Ефим оглядел бойцов и, прервав рассказ, полез за кисетом.
– Бери, бери, - протянул ему папиросу ближний боец. Еж неторопливо закурил, затянулся и, хитровато улыбаясь, продолжал рассказ.
– Ну, а потом любовь была как в романе каком… Такое завернулось, вспомню, самому не верится: а не сон ли то был? За моей Матреной сильно увивался бригадир тракторной бригады Федор. Парень вроде тебя, - показал он на Полагуту.
– Видный. И сошлась бы она с ним непременно, да только грех он имел один: водку хлестал, как воду. А напьется - всю деревню разгонит. Бычьей силы был. Боялись его все. С пьяного, что с дурного, - один спрос. Каким таким путем дознался он тогда, что у меня любовь с Матреной, не знаю, не иначе, какой-то завистник шепнул. Встретился он однажды пьяный и накинулся на меня, будто бугай, глазищи кровью налились: «Ты чего же это - баб чужих завлекать?» Замахнулся кулачищем, а кулак что кувалда. Односельчане так и ахнули: конец, мол, Ежу. Я увернулся, а он опять замахивается: «Как стукну тебе, - говорит, - уйдешь в землю, что гвоздь в дерево, по самую макушку!» Вижу, ребята, дело плохое, и впрямь может прикончить. «Эх, - думаю, - была не была!» Выхватываю из забора кол да как перетянул его. Он так и рухнул на землю, аж землица-матушка под ним ахнула. «Убил до смерти, - думаю, - тюрьма… Пропадай и жизнь и любовь». Народ сбежался, воды принесли, льют на него из ведра, а он не шелохнется. Женщина какая-то заголосила, должно мать. Долго ли, коротко Федора водой отливали - не помню. Слышу только шорох по народу пошел, как ветер в листья зашуршал: «Оживает, оживает…» Подбежал я к Федору и сам не знаю зачем. «Жив!» - кричу благим матом, не мог радости своей сдержать. А он подымает мокрую голову с мутными глазами и как заревет на меня по-бугаиному: «Расшибу в лепешку! Где он, дайте мне его сюда!» Смотрит на меня, бельма вытаращил и вроде ничего не видит. А в народе опять шепот идет: «Так, - говорят, - ему и надо, буяну». Тут я, словно заяц, через поле, в лес - и был таков.
– Ну а дальше как?
– Что дальше? Ну, принудиловку дали мне за хулиганство… А Матрену свою я все-таки отвоевал!…
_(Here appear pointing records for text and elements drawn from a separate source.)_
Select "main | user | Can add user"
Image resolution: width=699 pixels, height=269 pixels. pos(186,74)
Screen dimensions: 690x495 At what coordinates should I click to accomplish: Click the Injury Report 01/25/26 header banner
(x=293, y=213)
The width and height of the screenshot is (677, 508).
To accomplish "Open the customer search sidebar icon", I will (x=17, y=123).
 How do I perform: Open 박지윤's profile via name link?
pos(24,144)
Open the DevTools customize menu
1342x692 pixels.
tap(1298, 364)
Миронов облегченно вздохнул: не переживают его бойцы отмену отпуска в город.
4
Тем же вечером Канашов был срочно вызван к начальнику политотдела дивизии.
Поздоровавшись с Канашовым за руку, заместитель командира дивизии по политчасти полковой комиссар Коврыгин вдруг стал подчеркнуто официальным. Это был седоватый человек с бледным лицом.
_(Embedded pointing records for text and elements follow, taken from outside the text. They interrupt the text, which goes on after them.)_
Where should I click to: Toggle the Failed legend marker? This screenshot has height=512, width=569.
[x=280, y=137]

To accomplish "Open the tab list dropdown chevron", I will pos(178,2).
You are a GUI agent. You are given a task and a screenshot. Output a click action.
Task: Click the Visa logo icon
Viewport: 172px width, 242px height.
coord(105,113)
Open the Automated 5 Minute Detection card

– До меня дошли слухи, товарищ подполковник, что вы слишком увлекаетесь иностранными военными журналами… И, в частности, немецкими. Это верно?
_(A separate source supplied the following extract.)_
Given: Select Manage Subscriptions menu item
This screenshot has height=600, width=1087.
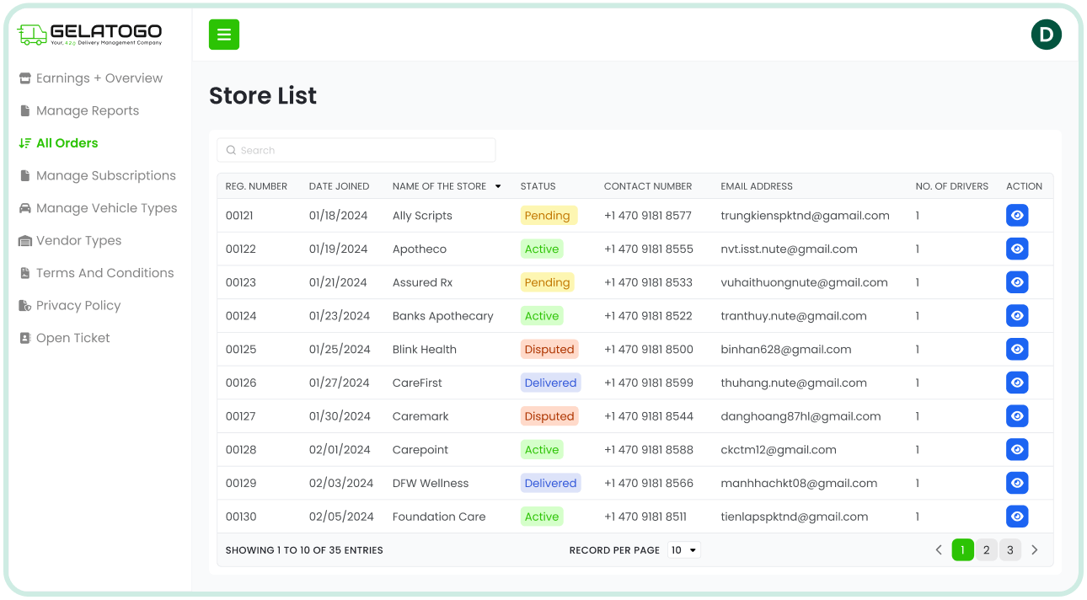Looking at the screenshot, I should 105,176.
– Его голубоватые глаза отливали стальным цветом.
– Иностранные журналы читаю.
– Ну и о чем там пишут?
– в интонации прозвучала легкая насмешка.
Канашову захотелось ответить резко: «Почитайте, если вас интересует». Он не терпел эту манеру допроса.
– О многом, - ответил он уклончиво.
– Ну, а можно поконкретней?…
– О взглядах на современную войну, о тактике, стратегии, военной технике…
В холодноватых глазах комиссара вспыхнули недобрые огоньки. Но он погасил их. Широким жестом он пододвинул Канашову пачку «Казбека».
– Прошу вас.
Канашов отодвинул коробку и, вынув, закурил свои.
– Насколько мне известно, к нам в дивизию не поступают такие материалы… Где же вы их достаете?
– Мне присылает товарищ, бывший преподаватель академии, ныне полковник в отставке. К слову сказать, они не секретные.